Filha de uma cozinheira, Vitória sonha em fazer faculdade de nutrição. "Quero evoluir, crescer e me formar para ajudar minha família e conseguir ter uma condição de vida melhor", diz a jovem.
Falta de apoio
A jornada de Vitória não deve ser fácil. É sabido que quanto melhor a condição socioeconômica do estudante, maior sua nota tende a ser no Enem. Tanto é que 1 a cada 4 alunos de classe média alcança uma pontuação entre as 5% melhores notas, ao passo que os pobres que atingem esse resultado são 1 a cada 600. Essa disparidade, porém, parece não estar perto de chegar ao fim.
"Tem muitos jovens aqui na ocupação, mas é bem raro você encontrar algum que queira fazer faculdade", diz Antônia, moradora da Vila Nova Palestina, localizada no extremo sul da cidade de São Paulo. "Acredito que falta suporte e influência para a gente saber que é possível chegar ao ensino superior morando em uma ocupação", afirma a jovem de 17 anos que pediu para que seu nome não fosse revelado por causa do preconceito com pessoas que vivem nessas condições.
Antônia é bolsista em uma escola particular. Ela mora, há quatro anos, com a mãe e dois irmãos -um deles recém-nascido- no local. A residência de três cômodos tem uma sala, uma lavanderia e a cozinha, onde ela posiciona um computador na mesa de refeições para estudar. "É um barraco, então tem bastante barulho e é muito difícil se concentrar nessas condições. Qualquer coisa acaba me distraindo", diz.
Antes da quarentena, ela precisava conciliar o último ano do ensino médio com o trabalho como atendente de telemarketing. "Eu saía quase uma hora e meia antes do final da aula porque tinha que ir trabalhar", relata. Com a chegada do coronavírus, entretanto, a jovem perdeu o emprego e se viu forçada a ficar em casa, onde não tem internet de banda larga e depende do plano de internet móvel de 8 gigas por mês, agora custeado pela mãe.

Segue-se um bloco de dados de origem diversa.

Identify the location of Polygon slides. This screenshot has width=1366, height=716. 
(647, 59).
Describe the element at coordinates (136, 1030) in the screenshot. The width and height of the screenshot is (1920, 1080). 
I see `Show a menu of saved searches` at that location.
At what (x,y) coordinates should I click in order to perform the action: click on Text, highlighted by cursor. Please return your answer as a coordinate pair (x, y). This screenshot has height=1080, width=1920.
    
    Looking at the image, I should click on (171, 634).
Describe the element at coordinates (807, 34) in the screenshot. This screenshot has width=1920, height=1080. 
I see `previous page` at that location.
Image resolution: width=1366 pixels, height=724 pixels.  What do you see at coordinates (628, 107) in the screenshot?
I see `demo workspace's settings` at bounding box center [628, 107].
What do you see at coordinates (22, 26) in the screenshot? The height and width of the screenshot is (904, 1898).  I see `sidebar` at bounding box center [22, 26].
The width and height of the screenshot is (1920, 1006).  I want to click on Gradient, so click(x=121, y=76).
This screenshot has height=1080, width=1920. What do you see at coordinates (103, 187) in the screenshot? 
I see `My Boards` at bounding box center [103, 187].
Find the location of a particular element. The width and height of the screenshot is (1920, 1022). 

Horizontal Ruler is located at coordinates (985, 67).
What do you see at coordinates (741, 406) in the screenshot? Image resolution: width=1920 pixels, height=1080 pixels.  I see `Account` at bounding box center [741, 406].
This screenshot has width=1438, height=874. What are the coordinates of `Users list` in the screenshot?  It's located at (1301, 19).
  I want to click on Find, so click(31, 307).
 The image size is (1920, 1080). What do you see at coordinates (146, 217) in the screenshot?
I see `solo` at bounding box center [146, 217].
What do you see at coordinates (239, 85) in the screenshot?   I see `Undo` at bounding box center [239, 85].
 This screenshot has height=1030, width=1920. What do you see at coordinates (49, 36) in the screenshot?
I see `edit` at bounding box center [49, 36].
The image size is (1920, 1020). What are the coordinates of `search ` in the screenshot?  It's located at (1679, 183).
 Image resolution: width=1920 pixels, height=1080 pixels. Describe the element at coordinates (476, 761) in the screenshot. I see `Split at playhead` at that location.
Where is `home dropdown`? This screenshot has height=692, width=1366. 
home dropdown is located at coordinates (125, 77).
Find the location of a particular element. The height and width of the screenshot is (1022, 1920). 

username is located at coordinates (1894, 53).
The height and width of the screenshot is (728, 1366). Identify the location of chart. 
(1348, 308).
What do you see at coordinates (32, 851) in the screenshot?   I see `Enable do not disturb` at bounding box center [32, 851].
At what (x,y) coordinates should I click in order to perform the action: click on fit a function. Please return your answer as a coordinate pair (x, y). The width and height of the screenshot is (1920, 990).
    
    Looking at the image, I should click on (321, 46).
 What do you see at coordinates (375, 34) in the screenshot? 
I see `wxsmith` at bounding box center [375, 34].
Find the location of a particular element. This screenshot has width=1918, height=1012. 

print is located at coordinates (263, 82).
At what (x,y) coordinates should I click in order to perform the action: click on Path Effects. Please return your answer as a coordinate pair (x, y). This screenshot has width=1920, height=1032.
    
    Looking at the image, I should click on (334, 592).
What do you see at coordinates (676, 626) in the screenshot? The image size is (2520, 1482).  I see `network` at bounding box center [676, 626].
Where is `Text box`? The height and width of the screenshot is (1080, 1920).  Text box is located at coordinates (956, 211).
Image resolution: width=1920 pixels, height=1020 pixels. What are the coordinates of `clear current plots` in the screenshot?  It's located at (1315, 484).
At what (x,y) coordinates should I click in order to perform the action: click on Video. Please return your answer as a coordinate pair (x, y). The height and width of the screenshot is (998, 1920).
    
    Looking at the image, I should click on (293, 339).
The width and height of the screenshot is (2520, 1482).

Apesar das dificuldades, entretanto, Antônia não se deixa abater. Continua estudando incessantemente para tirar uma nota boa no Enem. Deseja cursar psicologia na universidade e sonha em trabalhar com educação infantil depois de formada. "Sempre me virei. Se preciso, pego o celular de alguém emprestado e peço ajuda. Não é porque moro numa ocupação que sou incapaz."